Das historische Bild zeigt die Mitglieder der württembergischen Sanitätskolonne zu Beginn des 20. Jahrhunderts Foto: DRK

An diesem Donnerstag feiert das Deutsche Rote Kreuz (DRK) in Stuttgart seinen 150. Geburtstag. Der Ort ist nicht zufällig gewählt: Hier fand nicht nur die Bewegung in Deutschland ihren Anfang, sondern auch deren Gründer Henry Dunant Hilfe in düsterer Zeit.
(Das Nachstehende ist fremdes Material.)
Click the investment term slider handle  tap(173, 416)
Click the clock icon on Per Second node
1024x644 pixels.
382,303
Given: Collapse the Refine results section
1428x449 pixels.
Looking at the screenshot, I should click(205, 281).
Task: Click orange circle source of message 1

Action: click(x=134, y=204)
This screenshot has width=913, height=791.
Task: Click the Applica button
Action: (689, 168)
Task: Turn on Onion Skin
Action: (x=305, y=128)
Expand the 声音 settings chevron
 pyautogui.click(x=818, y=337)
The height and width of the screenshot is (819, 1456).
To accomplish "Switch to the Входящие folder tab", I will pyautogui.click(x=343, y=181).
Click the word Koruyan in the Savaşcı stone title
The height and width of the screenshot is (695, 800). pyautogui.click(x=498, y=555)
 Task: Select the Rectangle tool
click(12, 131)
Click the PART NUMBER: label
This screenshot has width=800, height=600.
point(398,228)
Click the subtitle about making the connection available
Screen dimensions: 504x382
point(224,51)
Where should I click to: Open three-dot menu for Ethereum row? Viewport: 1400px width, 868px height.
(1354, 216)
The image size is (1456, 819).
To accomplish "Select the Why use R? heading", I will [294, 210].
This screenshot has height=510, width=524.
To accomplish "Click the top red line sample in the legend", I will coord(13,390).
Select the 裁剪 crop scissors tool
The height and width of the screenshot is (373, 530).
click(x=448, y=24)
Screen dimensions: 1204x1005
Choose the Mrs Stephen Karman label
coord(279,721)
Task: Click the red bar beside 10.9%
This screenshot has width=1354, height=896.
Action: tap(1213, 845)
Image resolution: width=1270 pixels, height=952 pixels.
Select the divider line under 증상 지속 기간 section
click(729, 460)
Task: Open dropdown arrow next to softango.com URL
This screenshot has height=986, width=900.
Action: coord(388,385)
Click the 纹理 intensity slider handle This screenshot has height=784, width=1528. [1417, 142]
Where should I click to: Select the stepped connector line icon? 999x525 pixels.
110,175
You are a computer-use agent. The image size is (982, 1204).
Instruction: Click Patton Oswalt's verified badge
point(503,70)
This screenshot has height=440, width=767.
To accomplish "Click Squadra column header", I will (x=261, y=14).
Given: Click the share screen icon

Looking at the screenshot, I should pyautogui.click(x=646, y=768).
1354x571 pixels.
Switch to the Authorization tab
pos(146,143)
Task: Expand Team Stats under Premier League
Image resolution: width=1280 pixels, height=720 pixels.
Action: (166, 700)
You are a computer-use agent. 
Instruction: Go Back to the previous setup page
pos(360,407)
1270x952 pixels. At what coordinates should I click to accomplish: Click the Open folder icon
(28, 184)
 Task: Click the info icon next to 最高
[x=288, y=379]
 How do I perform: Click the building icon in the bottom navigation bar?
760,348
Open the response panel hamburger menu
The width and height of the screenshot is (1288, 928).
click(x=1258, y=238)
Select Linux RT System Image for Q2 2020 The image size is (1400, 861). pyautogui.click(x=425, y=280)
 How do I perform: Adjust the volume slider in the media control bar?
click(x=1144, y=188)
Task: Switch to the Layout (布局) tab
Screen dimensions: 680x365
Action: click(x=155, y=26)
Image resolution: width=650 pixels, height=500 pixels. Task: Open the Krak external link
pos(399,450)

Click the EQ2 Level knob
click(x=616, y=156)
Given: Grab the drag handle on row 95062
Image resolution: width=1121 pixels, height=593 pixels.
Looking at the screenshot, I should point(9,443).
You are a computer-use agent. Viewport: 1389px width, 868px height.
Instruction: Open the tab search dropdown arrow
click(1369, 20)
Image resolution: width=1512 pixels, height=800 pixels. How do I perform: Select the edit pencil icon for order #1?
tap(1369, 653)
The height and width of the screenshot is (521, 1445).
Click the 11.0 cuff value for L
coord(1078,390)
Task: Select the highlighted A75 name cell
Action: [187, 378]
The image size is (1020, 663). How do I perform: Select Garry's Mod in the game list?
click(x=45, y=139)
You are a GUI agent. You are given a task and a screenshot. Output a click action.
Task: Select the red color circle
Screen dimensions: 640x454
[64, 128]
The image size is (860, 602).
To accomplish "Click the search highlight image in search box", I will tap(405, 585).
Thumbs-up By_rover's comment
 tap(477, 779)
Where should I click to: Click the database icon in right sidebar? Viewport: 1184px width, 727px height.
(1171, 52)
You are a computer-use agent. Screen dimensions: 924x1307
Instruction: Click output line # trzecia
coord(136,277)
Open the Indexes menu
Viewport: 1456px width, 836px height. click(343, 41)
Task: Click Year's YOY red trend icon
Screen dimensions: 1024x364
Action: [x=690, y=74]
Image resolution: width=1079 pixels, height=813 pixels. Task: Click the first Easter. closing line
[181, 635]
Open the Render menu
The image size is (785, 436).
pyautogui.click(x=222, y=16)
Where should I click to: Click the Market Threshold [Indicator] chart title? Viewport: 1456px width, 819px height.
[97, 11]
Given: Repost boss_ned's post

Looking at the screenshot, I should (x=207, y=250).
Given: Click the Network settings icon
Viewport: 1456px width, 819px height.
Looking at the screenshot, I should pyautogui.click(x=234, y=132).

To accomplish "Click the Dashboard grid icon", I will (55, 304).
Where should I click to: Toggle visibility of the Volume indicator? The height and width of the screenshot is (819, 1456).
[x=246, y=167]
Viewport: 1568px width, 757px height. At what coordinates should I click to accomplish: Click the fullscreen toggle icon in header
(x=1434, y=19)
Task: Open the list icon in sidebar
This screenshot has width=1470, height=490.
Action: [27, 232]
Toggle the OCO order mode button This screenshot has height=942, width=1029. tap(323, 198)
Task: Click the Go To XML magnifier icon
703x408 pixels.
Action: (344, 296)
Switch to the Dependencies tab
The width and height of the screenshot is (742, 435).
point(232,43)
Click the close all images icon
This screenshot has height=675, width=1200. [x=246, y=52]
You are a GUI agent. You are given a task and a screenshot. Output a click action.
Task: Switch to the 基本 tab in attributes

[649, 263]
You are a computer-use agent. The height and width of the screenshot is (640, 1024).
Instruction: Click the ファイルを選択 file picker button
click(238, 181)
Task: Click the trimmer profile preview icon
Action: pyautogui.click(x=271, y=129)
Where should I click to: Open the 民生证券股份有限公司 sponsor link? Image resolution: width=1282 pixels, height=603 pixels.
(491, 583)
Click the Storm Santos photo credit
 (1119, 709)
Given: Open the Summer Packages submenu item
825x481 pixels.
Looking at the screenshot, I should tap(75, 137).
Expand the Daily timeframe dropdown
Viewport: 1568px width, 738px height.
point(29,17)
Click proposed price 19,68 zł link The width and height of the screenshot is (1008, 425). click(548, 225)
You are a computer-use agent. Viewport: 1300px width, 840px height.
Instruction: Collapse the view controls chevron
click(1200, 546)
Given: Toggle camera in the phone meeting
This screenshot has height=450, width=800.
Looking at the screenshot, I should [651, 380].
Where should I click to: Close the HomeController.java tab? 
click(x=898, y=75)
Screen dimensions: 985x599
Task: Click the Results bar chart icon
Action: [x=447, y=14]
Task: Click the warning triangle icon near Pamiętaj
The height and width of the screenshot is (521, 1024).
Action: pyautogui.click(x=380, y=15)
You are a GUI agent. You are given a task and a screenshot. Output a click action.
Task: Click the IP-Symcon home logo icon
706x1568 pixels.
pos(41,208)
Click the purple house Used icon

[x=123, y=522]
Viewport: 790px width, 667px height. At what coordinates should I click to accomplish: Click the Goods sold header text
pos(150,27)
Stuttgart - Bunt gefärbte Blätter bedecken den Boden in der kleinen Grünanalage an der Stuttgarter Hasenbergsteige. Mittendrin: fünf Würfel aus italienischem Marmor. Vier stapeln sich aufeinander, ein fünfter liegt etwas abseits. Darauf ein Zitat: „Oh wie schön ist dieses Stuttgart. Ich liebe das Schwabenland.“

 

Die Worte stammen von Henry Dunant. Dem Schweizer Gründer der Rotkreuz- und Rothalbmondbewegung ist das Denkmal, das zusammengesetzt ein Kreuz ergeben würde, gewidmet. Es steht vor seinem ehemaligen Wohnort, dem im Krieg zerstörten Haus mit der Nummer 10. „Wohltäter der Menschheit“ wird Dunant dort genannt. Seine Idee hat sich zur größten Hilfsorganisation der Welt entwickelt. Die Stadt Stuttgart und der Württembergische Sanitätsverein spielen dabei eine bedeutende Rolle.

Dass es so weit kam, liegt an einem der grausigsten Ereignisse, die Europa je gesehen hat. In Solferino unweit des Gardasees treffen im Juni 1859 die Truppen Österreichs auf die feindlichen Verbündeten Frankreich und Sardinien. Ein beispielloses Gemetzel um die Vorherrschaft in Norditalien beginnt. Am Ende liegen 38 000 Tote und Verwundete auf dem Schlachtfeld. Zehntausende erkranken in den Tagen danach. Niemand leistet Hilfe. Der Kaufmann Dunant, der auf einer Reise dort vorbeikommt, ist entsetzt. Spontan richtet er mit Freiwilligen aus der Bevölkerung ein Behelfshospital ein.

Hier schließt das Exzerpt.